Emerging bruised and battered after their latest battle with death and personal demons, whether you like their music or not, Depeche Mode deserve at least some grudging respect for carrying on. Yet carry on they do and they continue to make electronic based music which nonchalantly straddles stadium rock with an integrity and rawness which few can emulate. By the evidence of album number thirteen, there’s no intention of slacking off yet either.
‘Welcome To My World’ is the archetypal slowburner to open the show; Gahan’s weary yet strident vocal are joined by minimal electronica until they dovetail angrily into the familiar slick and mighty operation we have come to admire. At once Depeche Mode reclaim their crown as digitally-powered stadium rockers and so their position is bolstered by the similarly huge ‘Angel’. Those age old question marks with Depeche Mode persist though; making this slick operation sound really emotional is a tricky task. Gahan is always passionate in his delivery and he has lost not a jolt of power after passing the half century but many of these songs are undoubtedly beasts that are too cold to love.
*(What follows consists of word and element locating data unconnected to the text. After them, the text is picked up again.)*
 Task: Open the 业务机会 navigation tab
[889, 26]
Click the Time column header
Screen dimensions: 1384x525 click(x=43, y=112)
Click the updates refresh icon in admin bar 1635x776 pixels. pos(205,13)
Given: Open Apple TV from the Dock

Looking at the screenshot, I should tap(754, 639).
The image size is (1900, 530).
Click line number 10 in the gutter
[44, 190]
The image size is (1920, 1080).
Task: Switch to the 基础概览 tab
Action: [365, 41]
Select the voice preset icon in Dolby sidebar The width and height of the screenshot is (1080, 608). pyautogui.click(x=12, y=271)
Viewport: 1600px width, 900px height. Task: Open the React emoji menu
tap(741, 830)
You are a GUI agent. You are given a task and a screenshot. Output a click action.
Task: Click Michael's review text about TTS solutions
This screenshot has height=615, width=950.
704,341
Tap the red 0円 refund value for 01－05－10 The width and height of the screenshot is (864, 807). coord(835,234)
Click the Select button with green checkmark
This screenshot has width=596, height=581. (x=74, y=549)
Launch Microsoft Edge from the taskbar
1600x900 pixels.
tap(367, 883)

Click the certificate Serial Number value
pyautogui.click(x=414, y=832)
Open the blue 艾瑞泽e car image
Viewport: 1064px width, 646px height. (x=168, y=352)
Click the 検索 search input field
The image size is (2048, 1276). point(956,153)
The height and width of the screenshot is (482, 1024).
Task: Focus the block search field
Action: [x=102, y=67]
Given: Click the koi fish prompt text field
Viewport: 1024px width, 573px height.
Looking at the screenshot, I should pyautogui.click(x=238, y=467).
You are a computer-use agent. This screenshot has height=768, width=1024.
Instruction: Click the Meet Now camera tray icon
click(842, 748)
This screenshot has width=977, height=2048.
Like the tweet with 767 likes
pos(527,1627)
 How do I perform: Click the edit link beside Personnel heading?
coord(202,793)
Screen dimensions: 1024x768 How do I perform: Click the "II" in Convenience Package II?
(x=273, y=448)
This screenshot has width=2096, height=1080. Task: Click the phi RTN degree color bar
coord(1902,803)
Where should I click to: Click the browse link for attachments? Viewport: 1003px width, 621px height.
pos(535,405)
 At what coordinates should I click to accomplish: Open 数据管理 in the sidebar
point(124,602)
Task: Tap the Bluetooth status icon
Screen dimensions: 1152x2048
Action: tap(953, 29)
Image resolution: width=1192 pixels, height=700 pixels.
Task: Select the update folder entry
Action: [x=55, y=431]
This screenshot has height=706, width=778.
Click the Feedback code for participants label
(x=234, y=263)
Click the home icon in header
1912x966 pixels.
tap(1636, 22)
Yet worry ye not. ‘Heaven’ is a brilliant gospel-flavoured number and big enough to merit the weight of its title and even the less dramatic songs such as ‘My Little Universe’ and ‘Should Be Higher’ (where Gahan really strains every sinew) sound big and important. It’s certainly not all about power either. The hidden gems here are ‘The Child Inside’; another great showcase for Martin L. Gore’s slightly creepy yet vulnerable tenor and the brilliant ‘Broken’, where the trio reveal they still have some mysterious and beguiling melodies in the locker. It is these types of songs, tucked away in the centre, which demonstrate the depth of a band.
Admittedly, there’s a few less memorable songs towards the end of the album but far from being the kind of heritage act which churns out records as a means of justifying endless tours, this is another Depeche Mode long player which can proudly stand alongside their back catalogue. Their sound is as crisp and as relevant as ever and with Gahan and Gore in such good voice, it’s feasible this machine could keep on running for another decade yet.